Trecho do documento:
= = =

“Muitos dizem que somos doentes. Por isso, tornei-me ativista.”

Sakris Kupila protagoniza uma campanha da Anistia Internacional que denuncia o Trans Act, lei que garante direitos aos transexuais na Finlândia, mas impõe a esterilização como requisito para reconhecer a identidade de gênero.

 

Na Finlândia, para poder mudar de gênero legalmente e receber atenção médica especializada, as pessoas trans têm que se submeter durante um ano a um acompanhamento psiquiátrico a fim de obter o diagnóstico de “transtorno de transexualidade”. Esse requisito é similar ao que estabelece a lei espanhola, que ainda exige dois anos de hormonização, o que pode afetar a fertilidade. Mas a lei finlandesa explicita que a pessoa trans deverá submeter-se a um tratamento de esterilização, isto é, a lei impõe um tratamento médico invasivo para obter reconhecimento legal.

Sakris Kupila está acostumado quando lhe perguntam como isso pode ocorrer em um país escandinavo que se destaca por suas iniciativas pioneiras em educação ou direitos sociais. Esse estudante de Medicina, de 21 anos, está correndo meio mundo em defesa dos direitos humanos, o que inclui a livre expressão da identidade. Em março passado ele veio a Madri, onde apresentou sua reivindicação em uma palestra na sede da Anistia Internacional. Essa organização está impulsionando a campanha de reconhecimento da transexualidade que Kupila protagoniza. Ele conversou com Pikara antes da conferência, em um curto espaço de tempo entre sua aterrissagem e a noite na cidade.

= = =

Dados armazenados:
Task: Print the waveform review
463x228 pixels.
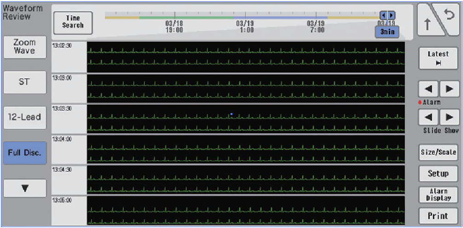Action: (438, 216)
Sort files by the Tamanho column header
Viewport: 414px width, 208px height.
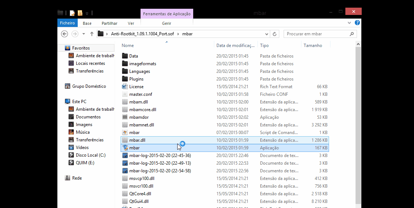(313, 46)
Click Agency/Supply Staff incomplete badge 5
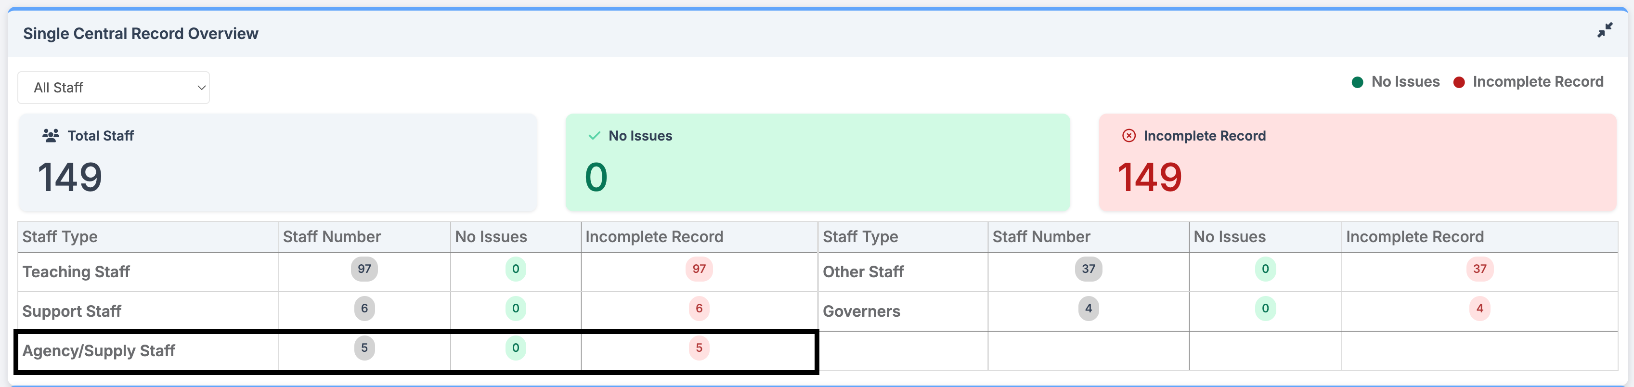This screenshot has width=1634, height=387. (x=699, y=348)
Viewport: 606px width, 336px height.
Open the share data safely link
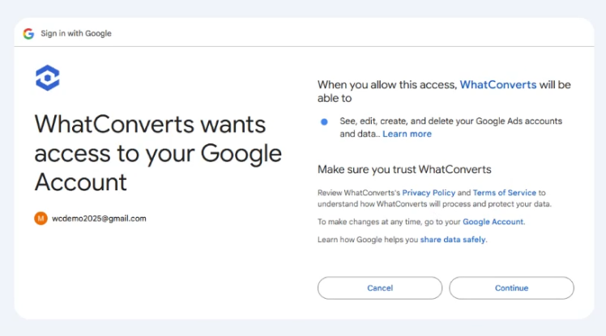click(453, 240)
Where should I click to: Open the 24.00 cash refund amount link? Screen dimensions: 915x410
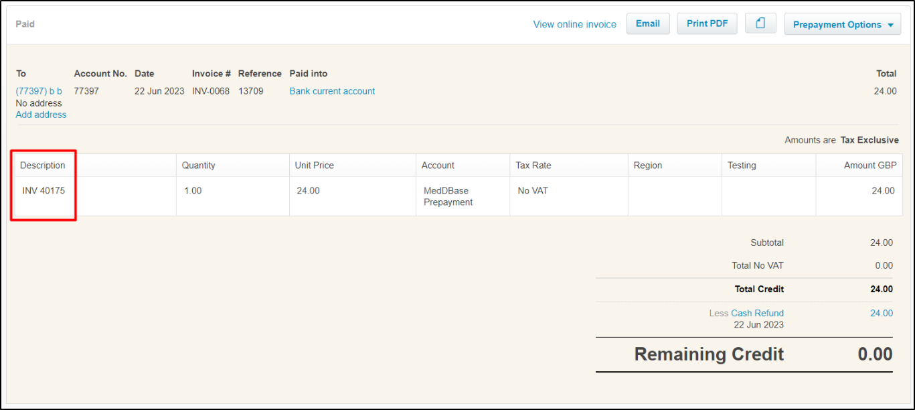(x=881, y=313)
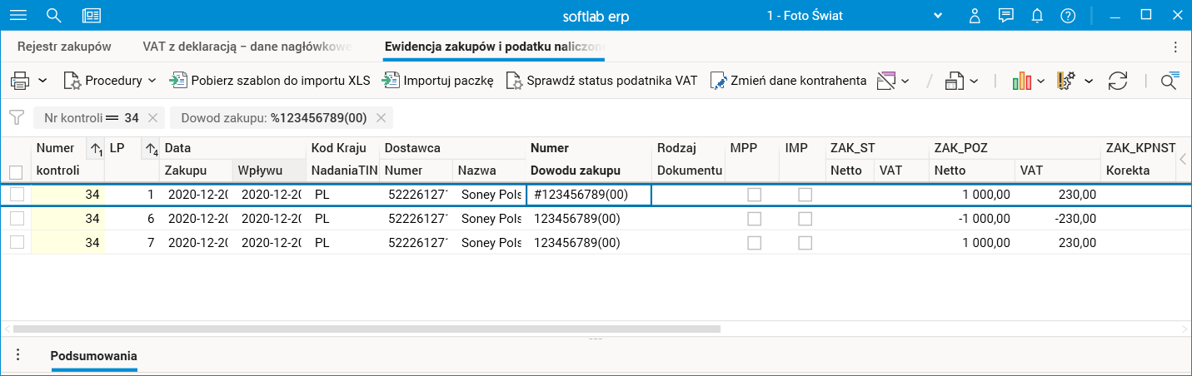Open the help question mark icon
The height and width of the screenshot is (376, 1192).
[x=1068, y=15]
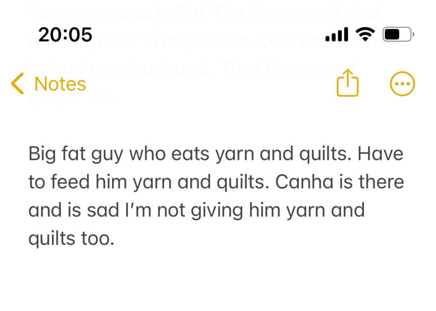
Task: Tap the back chevron arrow
Action: [17, 83]
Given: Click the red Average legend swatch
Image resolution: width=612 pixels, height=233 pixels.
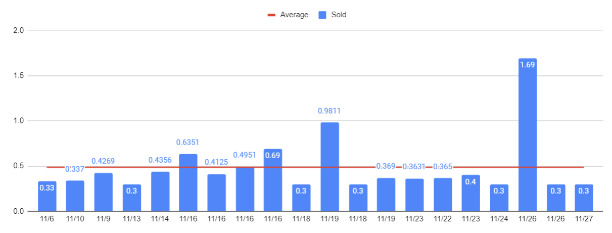Looking at the screenshot, I should coord(271,15).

= = =

Instruções:
1. Você pode transcrever o trecho da reportagem sobre Sakris Kupila que começa em "Na Finlândia, para" e termina em "obter reconhecimento legal."?
2. Como fica em inglês esta frase da reportagem sobre Sakris Kupila: "Essa organização está impulsionando a campanha de reconhecimento da transexualidade que Kupila protagoniza."?

Respostas por tarefa:
1.
Na Finlândia, para poder mudar de gênero legalmente e receber atenção médica especializada, as pessoas trans têm que se submeter durante um ano a um acompanhamento psiquiátrico a fim de obter o diagnóstico de “transtorno de transexualidade”. Esse requisito é similar ao que estabelece a lei espanhola, que ainda exige dois anos de hormonização, o que pode afetar a fertilidade. Mas a lei finlandesa explicita que a pessoa trans deverá submeter-se a um tratamento de esterilização, isto é, a lei impõe um tratamento médico invasivo para obter reconhecimento legal.

2. This organization is promoting the campaign for the recognition of transsexuality that Kupila leads.